Ford’un Tam Elektrikli İlk Ticari Aracı E-Transit, Ford Otosan Kocaeli Fabrikalarında Üretilecek

13.11.2020 –  Türkiye’nin ve Avrupa’nın ticari araç lideri Ford, dünyanın en çok tercih edilen ticari araç modeli Transit’in ilk tam elektrikli versiyonunun, Avrupa’daki müşteriler için Ford Otosan Gölcük Fabrikası’nda üretileceğini duyurdu. Böylece Ford Otosan, Avrupa’nın en güçlü motoruna sahip tam elektrikli ticari aracının üretim sorumluluğunu da üstlenmiş oldu.

12 Kasım Perşembe günü, Ford Motor Company Başkanı ve CEO’su Jim Farley‘nin ev sahipliğinde gerçekleştirilen, Ford E-Transit‘in global lansmanında ticaretin lideri Transit’in tam elektrikli ilk versiyonunun Avrupa müşterileri için Ford Otosan Gölcük Fabrikası’nda üretileceği açıklandı.

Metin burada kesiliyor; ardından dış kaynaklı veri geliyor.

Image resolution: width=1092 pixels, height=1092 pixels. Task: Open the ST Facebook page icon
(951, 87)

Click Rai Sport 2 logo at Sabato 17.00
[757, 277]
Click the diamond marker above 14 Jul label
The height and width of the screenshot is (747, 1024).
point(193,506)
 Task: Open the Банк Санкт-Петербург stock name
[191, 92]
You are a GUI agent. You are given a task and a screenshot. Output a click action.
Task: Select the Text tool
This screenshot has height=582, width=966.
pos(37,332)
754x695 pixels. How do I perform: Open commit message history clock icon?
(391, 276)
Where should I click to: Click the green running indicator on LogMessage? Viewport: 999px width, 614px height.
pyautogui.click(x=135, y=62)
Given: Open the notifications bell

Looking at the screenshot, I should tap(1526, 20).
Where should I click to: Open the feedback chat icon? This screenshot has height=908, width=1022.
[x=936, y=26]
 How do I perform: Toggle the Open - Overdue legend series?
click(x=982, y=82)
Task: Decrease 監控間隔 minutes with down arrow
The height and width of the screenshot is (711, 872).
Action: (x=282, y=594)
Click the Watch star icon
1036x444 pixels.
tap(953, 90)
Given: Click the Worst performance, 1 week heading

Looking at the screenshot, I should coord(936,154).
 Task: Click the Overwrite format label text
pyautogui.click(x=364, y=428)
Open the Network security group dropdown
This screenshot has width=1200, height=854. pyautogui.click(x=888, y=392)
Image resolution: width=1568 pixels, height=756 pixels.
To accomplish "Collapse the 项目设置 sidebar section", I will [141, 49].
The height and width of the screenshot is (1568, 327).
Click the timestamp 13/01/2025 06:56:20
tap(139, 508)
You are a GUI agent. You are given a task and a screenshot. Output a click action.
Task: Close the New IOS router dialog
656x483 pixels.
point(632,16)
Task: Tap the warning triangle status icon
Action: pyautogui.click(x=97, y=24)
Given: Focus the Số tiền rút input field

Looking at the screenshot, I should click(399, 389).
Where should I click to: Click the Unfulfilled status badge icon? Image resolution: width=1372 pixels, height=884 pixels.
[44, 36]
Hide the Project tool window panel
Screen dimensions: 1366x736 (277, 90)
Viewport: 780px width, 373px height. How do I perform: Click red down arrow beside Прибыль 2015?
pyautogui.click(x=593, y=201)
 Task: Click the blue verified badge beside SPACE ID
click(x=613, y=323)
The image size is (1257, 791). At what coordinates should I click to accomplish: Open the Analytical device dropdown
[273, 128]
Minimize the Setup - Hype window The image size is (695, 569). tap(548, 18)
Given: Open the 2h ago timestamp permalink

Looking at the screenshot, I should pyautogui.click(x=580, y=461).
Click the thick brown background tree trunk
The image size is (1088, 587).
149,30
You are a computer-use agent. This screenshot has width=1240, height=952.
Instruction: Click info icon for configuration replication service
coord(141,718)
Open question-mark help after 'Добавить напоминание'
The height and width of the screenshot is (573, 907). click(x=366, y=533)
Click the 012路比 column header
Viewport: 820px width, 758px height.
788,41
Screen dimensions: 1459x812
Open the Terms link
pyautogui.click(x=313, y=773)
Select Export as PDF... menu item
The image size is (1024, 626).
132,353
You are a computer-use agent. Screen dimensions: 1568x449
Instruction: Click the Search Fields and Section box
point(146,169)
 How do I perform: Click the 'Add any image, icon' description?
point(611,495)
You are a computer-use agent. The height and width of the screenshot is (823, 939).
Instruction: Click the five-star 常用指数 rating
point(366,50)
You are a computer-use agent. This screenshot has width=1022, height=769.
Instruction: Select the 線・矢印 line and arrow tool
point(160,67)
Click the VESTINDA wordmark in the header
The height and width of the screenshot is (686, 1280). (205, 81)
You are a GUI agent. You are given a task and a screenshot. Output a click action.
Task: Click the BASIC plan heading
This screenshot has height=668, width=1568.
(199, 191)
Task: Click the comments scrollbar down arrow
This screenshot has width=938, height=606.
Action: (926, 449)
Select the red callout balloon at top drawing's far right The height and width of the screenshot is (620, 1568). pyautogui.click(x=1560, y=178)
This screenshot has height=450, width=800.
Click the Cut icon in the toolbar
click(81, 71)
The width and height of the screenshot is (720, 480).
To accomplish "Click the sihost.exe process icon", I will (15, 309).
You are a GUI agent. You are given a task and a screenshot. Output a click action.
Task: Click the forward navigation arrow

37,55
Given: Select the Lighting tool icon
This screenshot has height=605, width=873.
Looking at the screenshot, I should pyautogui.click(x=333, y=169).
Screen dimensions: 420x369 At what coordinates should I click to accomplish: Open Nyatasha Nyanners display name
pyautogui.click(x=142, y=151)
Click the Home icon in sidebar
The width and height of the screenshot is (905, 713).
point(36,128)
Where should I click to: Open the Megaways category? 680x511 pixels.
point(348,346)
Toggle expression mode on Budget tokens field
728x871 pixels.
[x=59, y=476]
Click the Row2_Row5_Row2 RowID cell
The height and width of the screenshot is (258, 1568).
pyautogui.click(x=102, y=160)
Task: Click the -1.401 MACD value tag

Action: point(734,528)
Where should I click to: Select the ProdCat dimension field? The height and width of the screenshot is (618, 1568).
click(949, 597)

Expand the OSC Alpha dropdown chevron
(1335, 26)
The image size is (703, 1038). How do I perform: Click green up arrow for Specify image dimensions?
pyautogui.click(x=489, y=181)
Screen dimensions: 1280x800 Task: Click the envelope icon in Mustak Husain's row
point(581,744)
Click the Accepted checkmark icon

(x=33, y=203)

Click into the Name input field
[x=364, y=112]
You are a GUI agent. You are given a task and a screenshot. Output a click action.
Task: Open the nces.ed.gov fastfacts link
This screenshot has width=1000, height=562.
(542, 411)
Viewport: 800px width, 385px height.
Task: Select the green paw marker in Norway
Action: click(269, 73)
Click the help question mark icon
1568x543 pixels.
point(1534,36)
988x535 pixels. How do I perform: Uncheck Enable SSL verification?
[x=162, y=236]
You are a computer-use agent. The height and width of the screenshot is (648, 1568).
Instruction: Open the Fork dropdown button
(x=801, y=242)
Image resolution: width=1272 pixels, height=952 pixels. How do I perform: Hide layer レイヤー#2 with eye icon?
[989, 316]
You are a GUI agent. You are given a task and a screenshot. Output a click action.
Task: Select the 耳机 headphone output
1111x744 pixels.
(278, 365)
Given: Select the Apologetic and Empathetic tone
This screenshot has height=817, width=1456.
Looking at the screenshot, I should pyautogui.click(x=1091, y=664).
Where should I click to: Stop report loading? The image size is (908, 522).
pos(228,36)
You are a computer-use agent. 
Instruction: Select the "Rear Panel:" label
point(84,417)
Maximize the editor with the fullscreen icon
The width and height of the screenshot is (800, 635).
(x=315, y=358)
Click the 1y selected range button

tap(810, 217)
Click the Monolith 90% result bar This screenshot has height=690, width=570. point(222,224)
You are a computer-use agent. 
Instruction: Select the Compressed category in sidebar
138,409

1965 yılından bu yana Türkiye ve Avrupa’da en çok tercih edilen ticari araç olma özelliğini gururla taşıyan ve 1967’den beri Ford Otosan tarafından üretilen Ford Transit’in tam elektrikli versiyonu, Ford’un elektrifikasyon stratejisi kapsamında önemli bir yere sahip bulunuyor. Ford’un Avrupa’da sattığı Transit ailesi araçların %85’inin üretimini Kocaeli’de gerçekleştiren Ford Otosan, E-Transit üretim hamlesi ile birlikte Ford’un Avrupa’daki elektrikli araç üretiminde kritik bir rol üstlenecek.

Yenigün: “Elektrik ve hibrit teknolojisine geçiş ticari araçlar için çok daha büyük öneme sahip”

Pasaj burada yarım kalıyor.